→ Selection
· · · · ·

Archive for March, 2014
The votes are in, but they’re still being counted. So far, though, the number of ballots on the spelling of the nizioleti has exceeded 1,500. And they are unanimous in favor of bringing back the old spelling, the old words, the old way, period.
This information was imparted by Tiziano Graziottin, from the Gazzettino, to a happy gathering last Sunday on a cold, rainy morning in the Fish Market at the Rialto. I was interested to see maybe 50-70 people show up — perhaps more might have come if the weather had cooperated — and I was even more interested to see that only two people from the boating world (besides Lino and me) were there.
Why is this interesting? First, because I hardly ever see people in groups who are not of the boating ilk. Second, because for the past several years, the president of the Coordinating Committee of the Rowing Clubs, a certain Giovanni Giusto, has made it his own highly emotional, high-volume mantra that Venetian rowing is one of the last holdouts –perhaps the last holdout — of true venezianita‘, or Venetian-ness.
If that’s the case, I would have assumed (Zwingle’s Fifth Law: Never Assume) that boating people would have showed up in a solid, even if small, block of solidarity. But no. Let’s say that the weather prevented coming by oar — which it did — people who cared could have come by foot, just like us.
But the boating world was not to be seen. That particular piece of Venetian culture and heritage is apparently floating around sealed inside its own bubble, and the other piece of V.C. and H., i.e., the nizioleti, is doing likewise. In a city this small, it seems bizarre that there should be no contact between these two tracks carrying the same train.
As I looked around, I tried to guess from which quadrant these people emerged. The universities? The art world? The music world? The world of linguistics? The world of free snacks? I could only be sure about the last.
The general sentiment of the occasion — of the project, mission, crusade — was expressed in Venetian on the sign shown above. Translation by me:
How many centuries of history are in this nizioleto,
Names of streets, written in dialect,
Squares, little squares, parishes and streets,
From the Bridge of the Beret-Makers to the Bridge of the Breasts,
But these names weren’t given by chance,
But according to strict criteria.
Each street we walk along reminds us of some fact (deed),
And, why not, even an ugly crime,
The Riva of Biasio, the Rio Tera’ of the Assassins,
As reported by the great Tassini …
To say nothing of the ancient trades,
Like the milk-seller or the barrel-maker,
Walk around the city with your head held high,
Every nizioleto is a truth.
And beware anybody who touches them
Or writes them in Italian,
Because we’ll bite their hand.
Poor nizioleti, old and worn,
And to fix them, there’s never any money.
The purpose of the festa wasn’t only to report on the voting, but also to promote (in a very soft way), the new organization known as “Masegni e Nizioleti.” (The masegni are the old trachyte paving stones, which have been endangered for the past several years by replacement by blocks of some other substance. I think it’s a kind of stone, but once it’s on the ground, it looks to the street the same way Italianized words look on the nizioleti: Strange, out of place, and uninvited). The sheets and the stones groups decided to join forces and it appears, at least in the honeymoon stage, to be a happy marriage.

· · · · ·

→ Information supplied
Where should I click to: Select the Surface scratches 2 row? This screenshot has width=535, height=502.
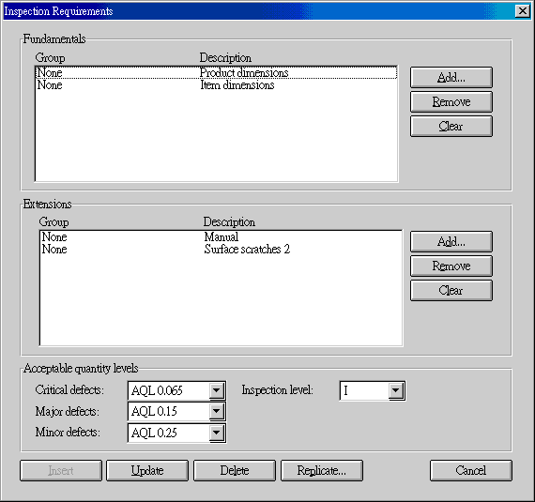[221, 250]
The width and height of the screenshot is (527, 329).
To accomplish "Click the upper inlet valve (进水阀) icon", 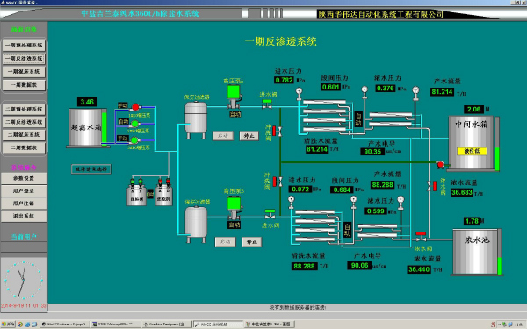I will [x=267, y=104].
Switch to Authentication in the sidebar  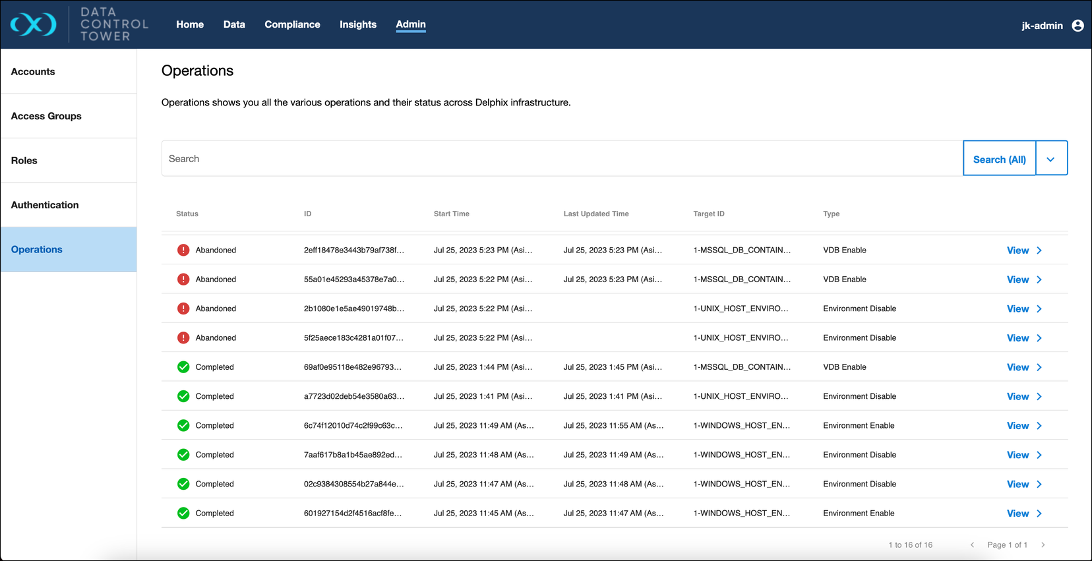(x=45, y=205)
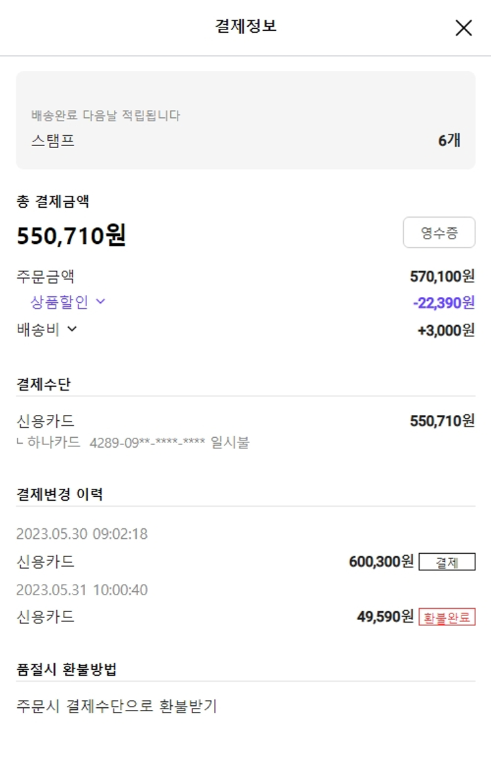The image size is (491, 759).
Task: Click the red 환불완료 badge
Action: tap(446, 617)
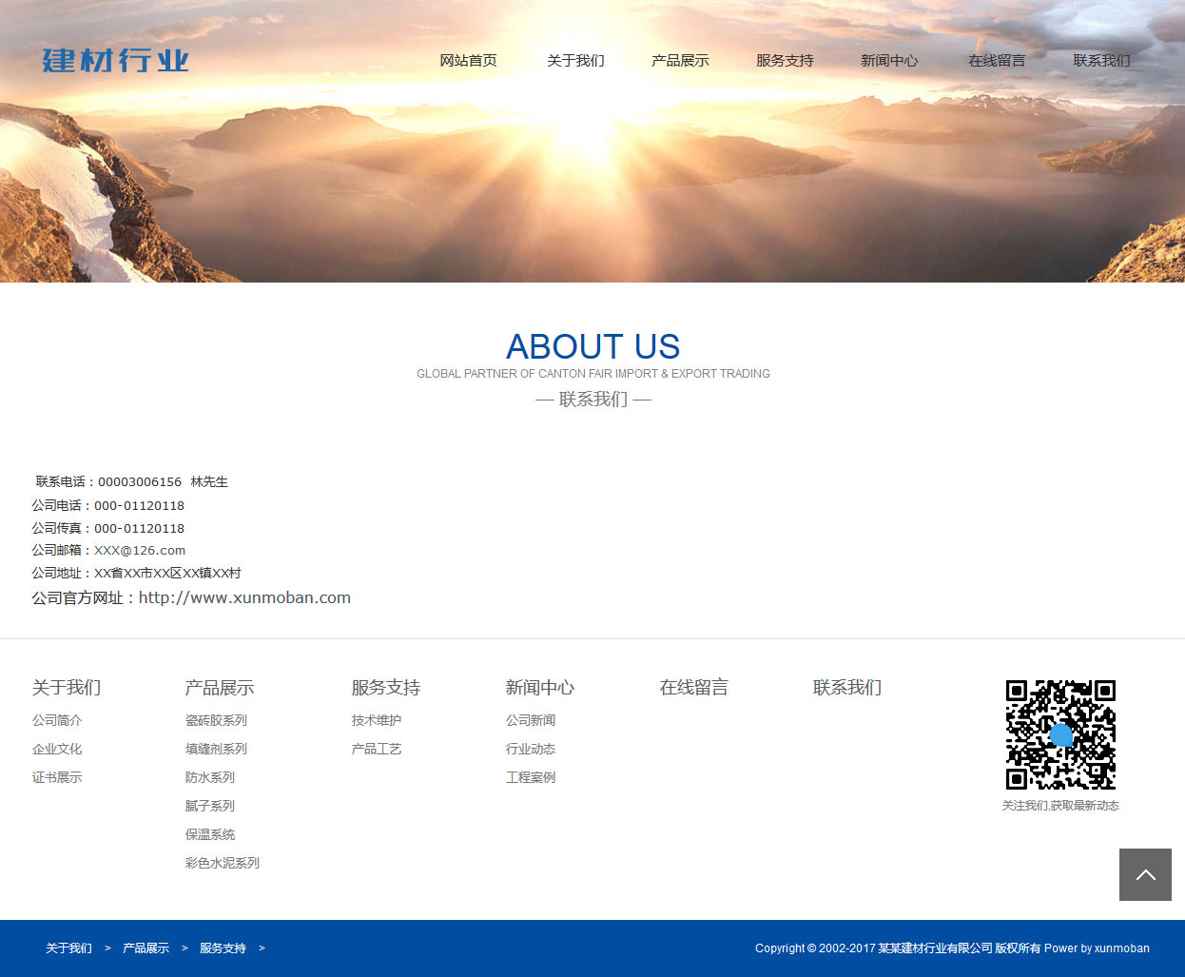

· · · · ·

→ Actions to take
a. Return the passage of the post on the nizioleti between "Why is this" and "venezianita‘, or Venetian-ness.", inclusive.
b. Answer these questions from the post on the nizioleti:
(i) How many ballots on the spelling of the nizioleti had been counted so far?
(ii) Where was the gathering last Sunday held?
(iii) What are the masegni?
Answer from the post on the nizioleti alone.

→ Expected answers
a.
Why is this interesting? First, because I hardly ever see people in groups who are not of the boating ilk. Second, because for the past several years, the president of the Coordinating Committee of the Rowing Clubs, a certain Giovanni Giusto, has made it his own highly emotional, high-volume mantra that Venetian rowing is one of the last holdouts –perhaps the last holdout — of true venezianita‘, or Venetian-ness.

b.
(i) More than 1,500.
(ii) In the Fish Market at the Rialto.
(iii) The old trachyte paving stones.